= Publius Pomponius Secundus =

First century Roman politician, poet and writer

Publius Pomponius Secundus was a distinguished statesman and poet in the reigns of Tiberius, Caligula, and Claudius. He was suffect consul for the nundinium of January to June 44, succeeding the ordinary consul Gaius Sallustius Crispus Passienus and as the colleague of the other ordinary consul, Titus Statilius Taurus. Publius was on intimate terms with the elder Pliny, who wrote a biography of him, now lost.

==Name==
His full name was Publius Calvisius Sabinus Pomponius Secundus, as indicated by two fragmentary inscriptions from Germania Superior. For some time, Pomponius' praenomen was uncertain; Publius was not a regular name of the Pompilii, and Olli Salomies discusses the possibility that it might have been Gaius, but notes that a Publius Calvisius Sabinus was attested as existing in Spoletium, and concludes that it is "possible to assume with some confidence" that he had been adopted by a Publius Calvisius Sabinus. That his praenomen was Publius, at least after his adoption, seems to be confirmed by an inscription from Veii, dating from his consulship, another from Cyrenae, when he was proconsul, and a third from Mogontiacum, when he was Legatus Augusti pro praetore.

==Family==
Pomponius' mother was Vistilia, who by other marriages was the mother of Publius Suillius Rufus and the general Gnaeus Domitius Corbulo. The name of his father is not known, but Ronald Syme has suggested he could be either Gaius Pomponius Graecinus, consul suffectus in AD 16, or his brother, Lucius Pomponius Flaccus, consul ordinarius in 17. Pomponius' brother, Quintus Pomponius Secundus, was involved in various intrigues during the reigns of Tiberius and Claudius. Quintus tried to protect his brother from Tiberius' displeasure.

==Political career==
Pomponius was a friend of Sejanus, who served as consul in 31. Upon the latter's denunciation and execution in October of that year, mobs hunted down and killed anyone they could link to Sejanus. Pomponius was placed under house arrest by Tiberius, where he remained until 37.

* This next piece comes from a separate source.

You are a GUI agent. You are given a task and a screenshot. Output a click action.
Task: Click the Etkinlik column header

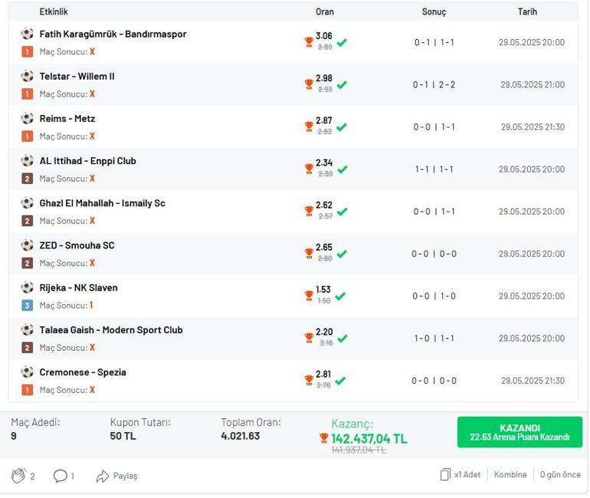54,11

Tiberius died in 37, and his successor Caligula promptly released Pomponius from prison and appointed him as governor of the senatorial province of Creta et Cyrenaica. Caligula married Caesonia, Pomponius' half-sister, in 40, but he was assassinated in late January 41.

Upon Caligula's death, Claudius appointed Pomponius' brother, Quintus Pomponius Secundus as consul (Caligula had been Consul of Rome, as well as emperor, at the time of his assassination). Pomponius himself, who was still serving as governor of Creta et Cyrenaica province, served also as consul from January until June of 44.

Pomponius continued to serve as governor of the Creta et Cyrenaica until 50, at which time Claudius appointed him as governor and legatus of Germania Superior. In 50, Pomponius led the Roman legions to victory against the Chatti and freed the survivors of the Battle of the Teutoburg Forest after forty years of slavery. For this, he was decreed the honour of a ornamenta triumphalia. He served as governor of Germania Superior until 54. This was the final mention of Pomponius in the historical record, except by the Plinies.

==Writings==
It was by his tragedies that Secundus obtained the most celebrity. They are spoken of in the highest terms by Tacitus, Quintilian, and the younger Pliny, and were read even in a much later age, as one of them is quoted by the grammarian Charisius. These tragedies were first put on the stage in the time of Claudius. Quintilian asserts that he was far superior to any writer of tragedies he had known, and Tacitus expresses a high opinion of his literary abilities.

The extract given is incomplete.